Gaia hypothesis: the planet interacts with life itself, to keep the planet fit for life.
Albedo: how well something reflects light. Albedo 1 (100%) is a perfect reflector, pure white. Albedo 0 is a perfect absorber, pure black.
Luminosity: amount of light striking a unit area.
DaisyWorld was invented by James Lovelock and Andrew Watson, to explain how the Gaia Hypothesis did not require a sentient Earth, but only feedback loops. Life itself could maintain the planet fit for life - within limits. Which is a cool result. But it means little without a simulator.
Click here to run the simulator.
Like all environmental models, DaisyWorld is a cartoon of the world. In this cartoon, we have daisies and barren land. The sun shines on the world, and some light turns into heat, the rest reflected into space. How much light is absorbed – and how warm the planet is – depends on the color of the planet.
Daisies need certain temperatures to live. And they come in a variety of colors. Basic DaisyWorld has white and black. White reflects most light, and black absorbs it. Barren land falls in between. This ability of a color to reflect light is called albedo.
Sunlight reflects off different color daisies.
Black daisies absorb most light,
turning it into heat.
White daisies reflect most light, and stay cooler.
Ghost-like daisies
represent barren ground.
Daisies aren't perfect. White daisy albedo is 75%, black 25%, and barren ground 50%.
Like all life, daisies die. At least 30% of the land is barren as daisies die, giving up their space that more daisies – of whatever color – may be born.
The minimum temperature for daisies is 5°C. The maximum is 40°C. Above or below that range, the daisy birthrate is zero, and the world is barren. The daisy birthrate is highest at their ideal temperature of 22.5°C. (Fahrenheit 41°F to 104°F livable, ideal 73°F.)
By the mix of white and black daisies and barren ground, DaisyWorld strives to keep its temperature in the livable range.
Over billions of years, the sun changes, and grows brighter. We call this solar input luminosity. The luminosity of "now" is assigned a value of 1.0.

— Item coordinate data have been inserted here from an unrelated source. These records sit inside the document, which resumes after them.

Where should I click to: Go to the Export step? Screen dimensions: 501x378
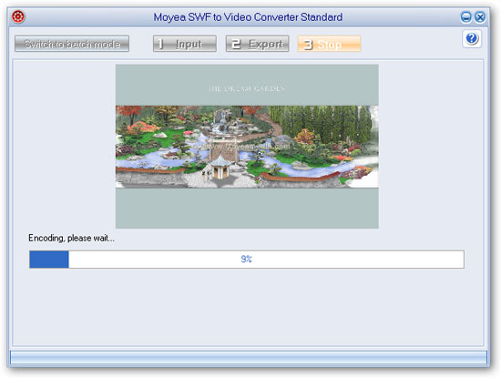(257, 44)
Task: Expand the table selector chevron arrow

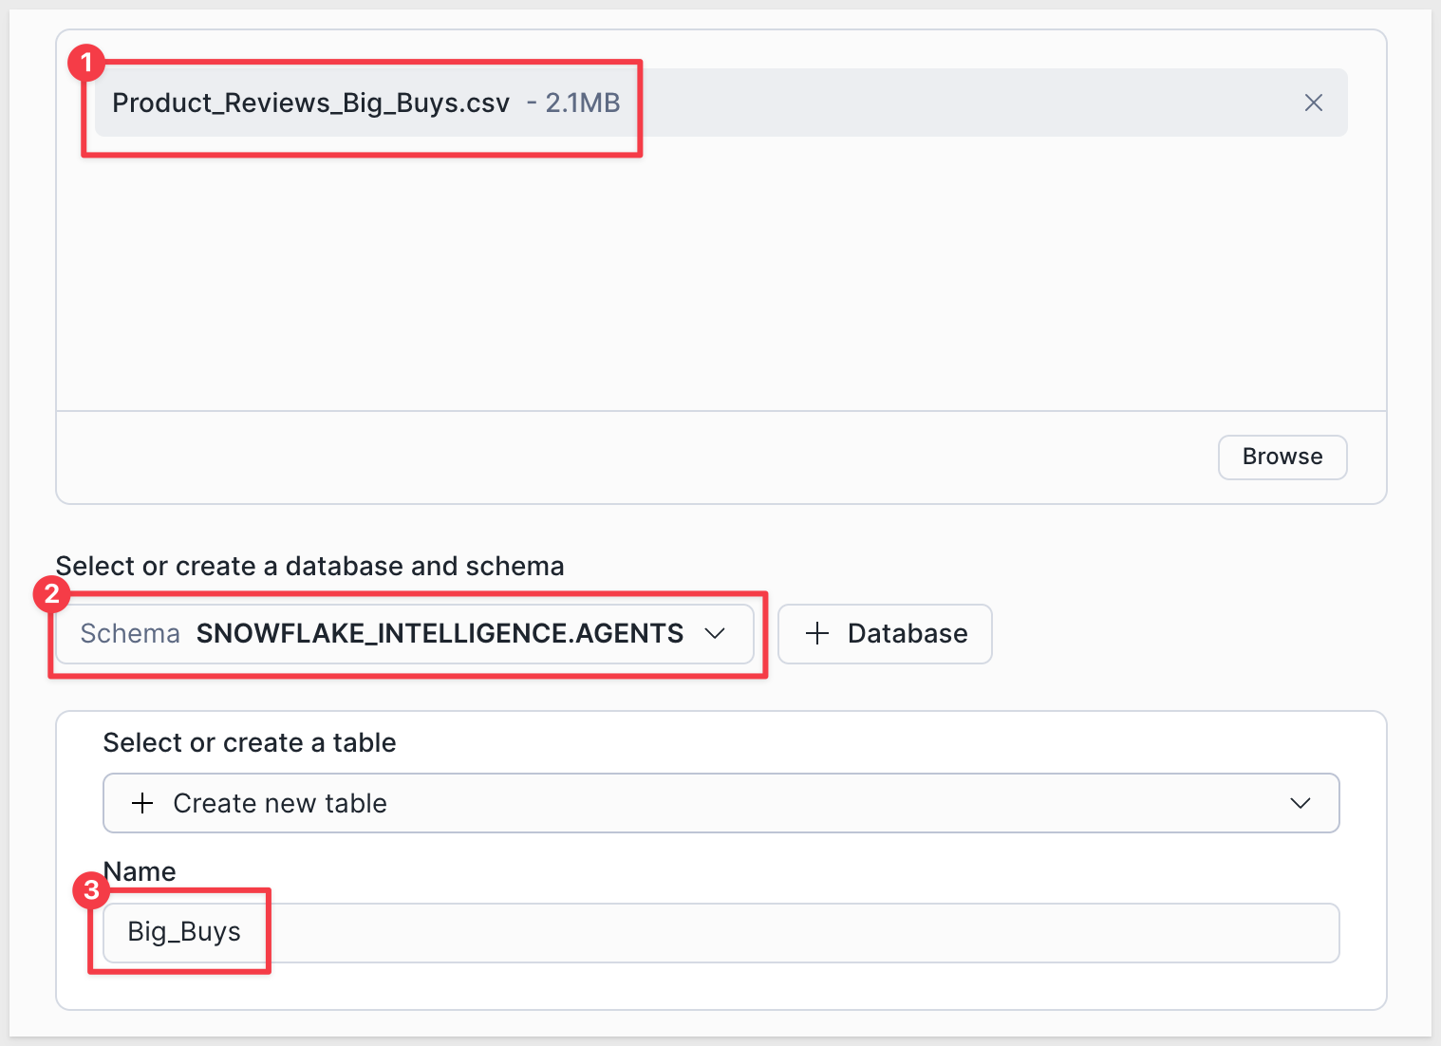Action: point(1300,803)
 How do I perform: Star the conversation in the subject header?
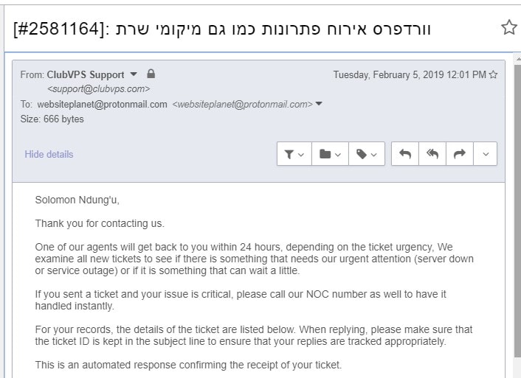(x=509, y=27)
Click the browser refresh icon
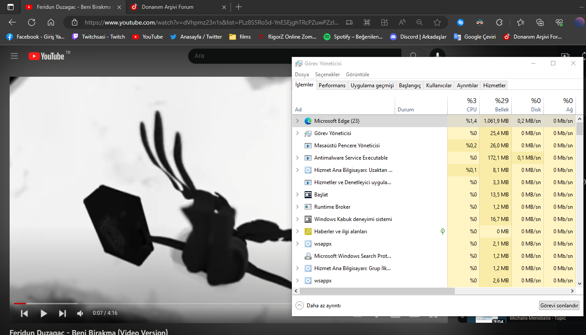Viewport: 586px width, 335px height. pyautogui.click(x=32, y=22)
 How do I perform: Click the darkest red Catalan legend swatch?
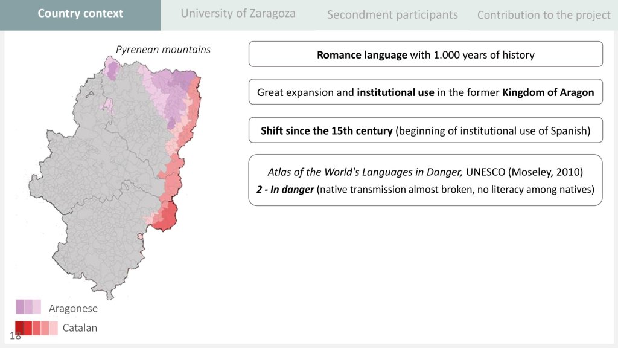coord(19,328)
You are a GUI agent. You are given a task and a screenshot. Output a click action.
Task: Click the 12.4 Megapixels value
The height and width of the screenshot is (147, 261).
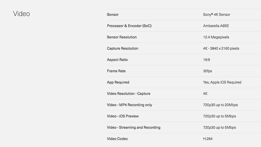click(x=216, y=37)
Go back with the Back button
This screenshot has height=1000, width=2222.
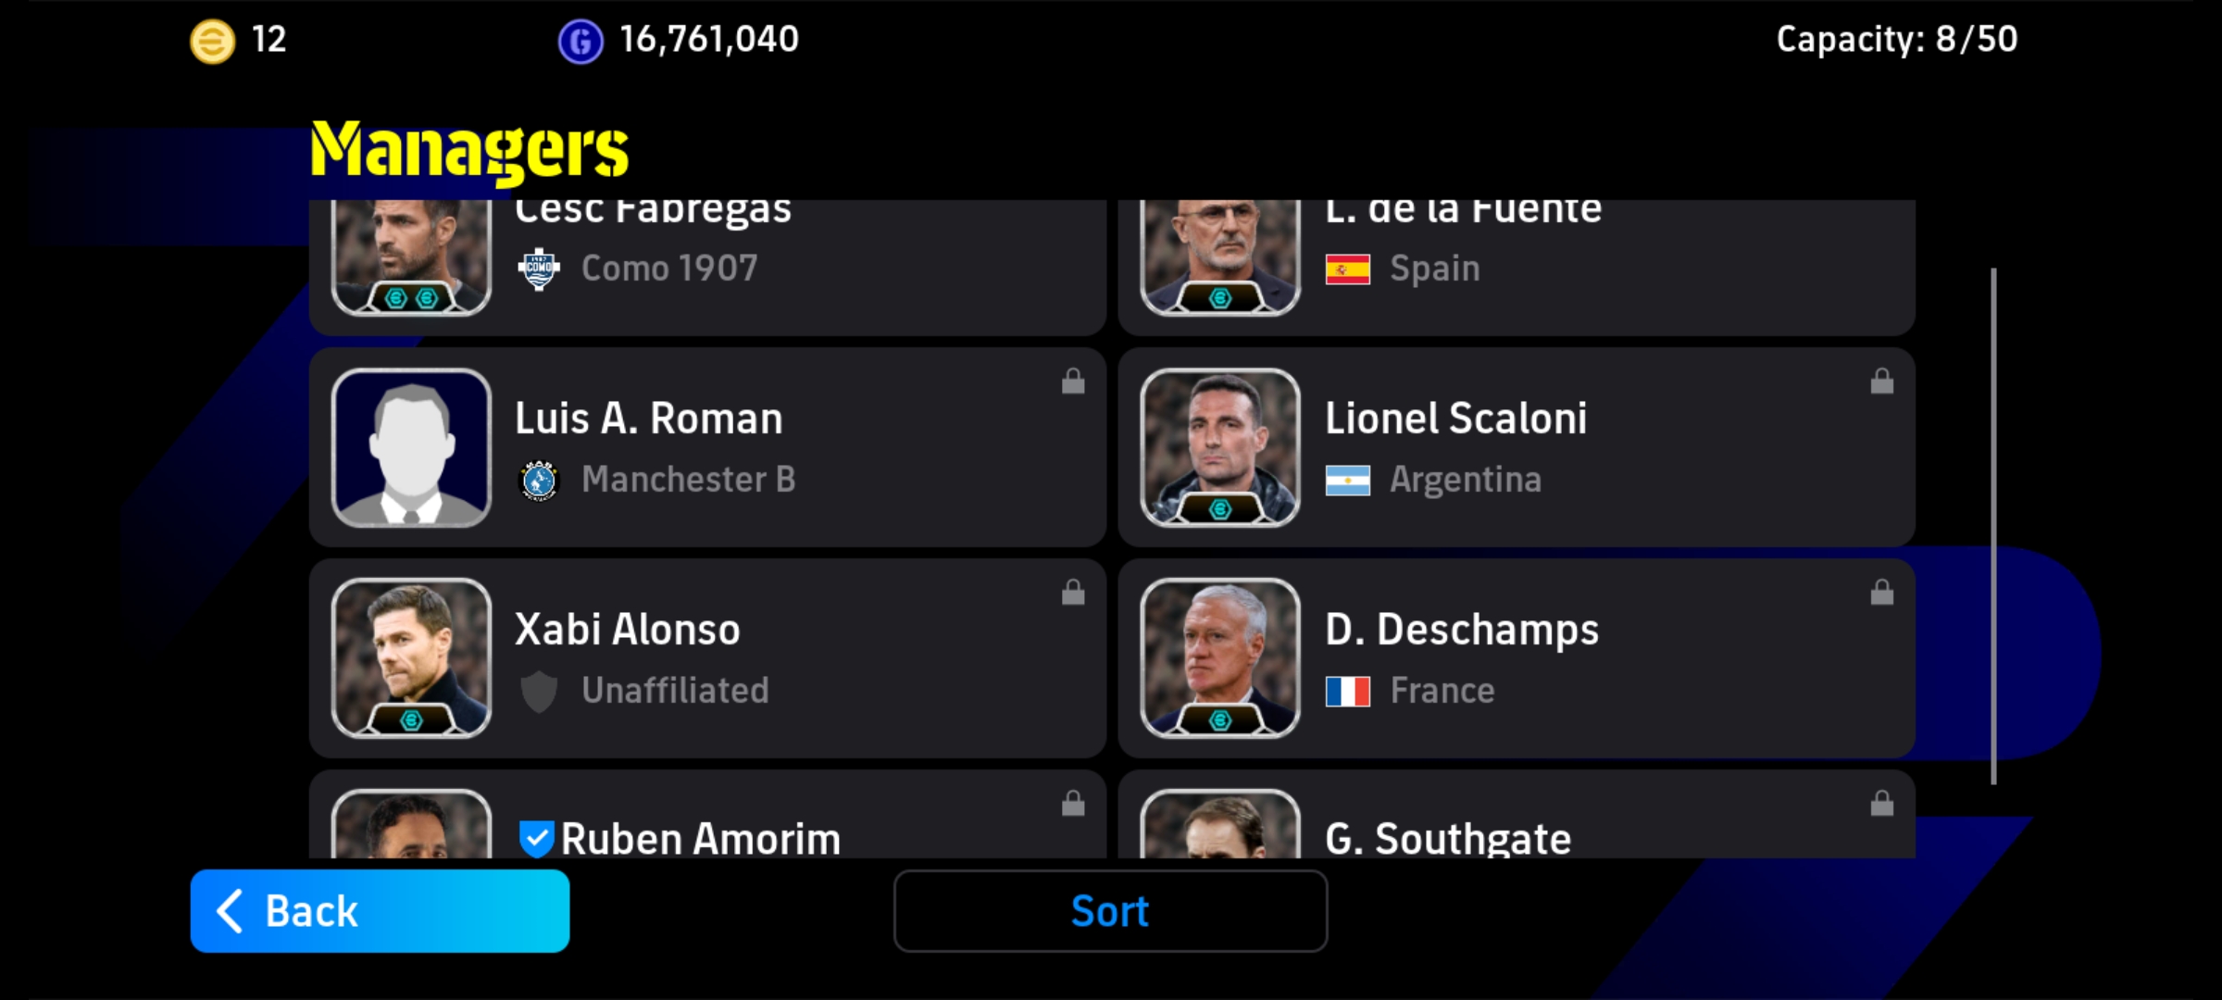click(380, 911)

DaisyWorld runs over time - theoretically billions of years - showing how the mix of daisies changes as luminosity grows. At first, the weak incoming light can't warm the planet enough for daisies. Then black daisies begin to survive, and the planet warms. In fact, it warms to the ideal temperature for daisies to thrive. And with nothing but mix of daisies, it keeps the temperature close to ideal over a wide range of luminosity.
This ability of DaisyWorld to maintain the daisy-preferred temperature, is shown on the plots:
DaisyWorld with black and white daisies.
Notice how the daisy mix keeps the planet temperature near the daisy ideal temperature.
The planet cools as luminosity increases. Without daisies, the temperature
rises with luminosity (brown line, bottom plot).
The DaisyBall simulator gives a choice of logic – DaisyWorld classic, and my own custom variant DaisyBall. In DaisyWorld, there is no sense of location. The "neighborhood" of a daisy is simply same-colored flowers.
DaisyWorld display.
In DaisyBall mode, each daisy plot has latitude and longitude. The DaisyWorld game plays out at each location. Each drawn daisy represents the multicolor daisy population at that location. Like Earth, the world is tilted. The poles get less light than the tropics or temperate zone.
DaisyBall display near luminosity 1. The world is pretty equally divided, 30% barren and
35% each black and white. Barren isn't drawn unless a spot is low on living daisies.
Notice how the tropics are white, polar region black, and the
temperate zone mixed. The north pole
daisy has 5 petals.
In both models, you can play with different daisy color scenarios. Even a single daisy color (black or white) can control the planet temperature for a while.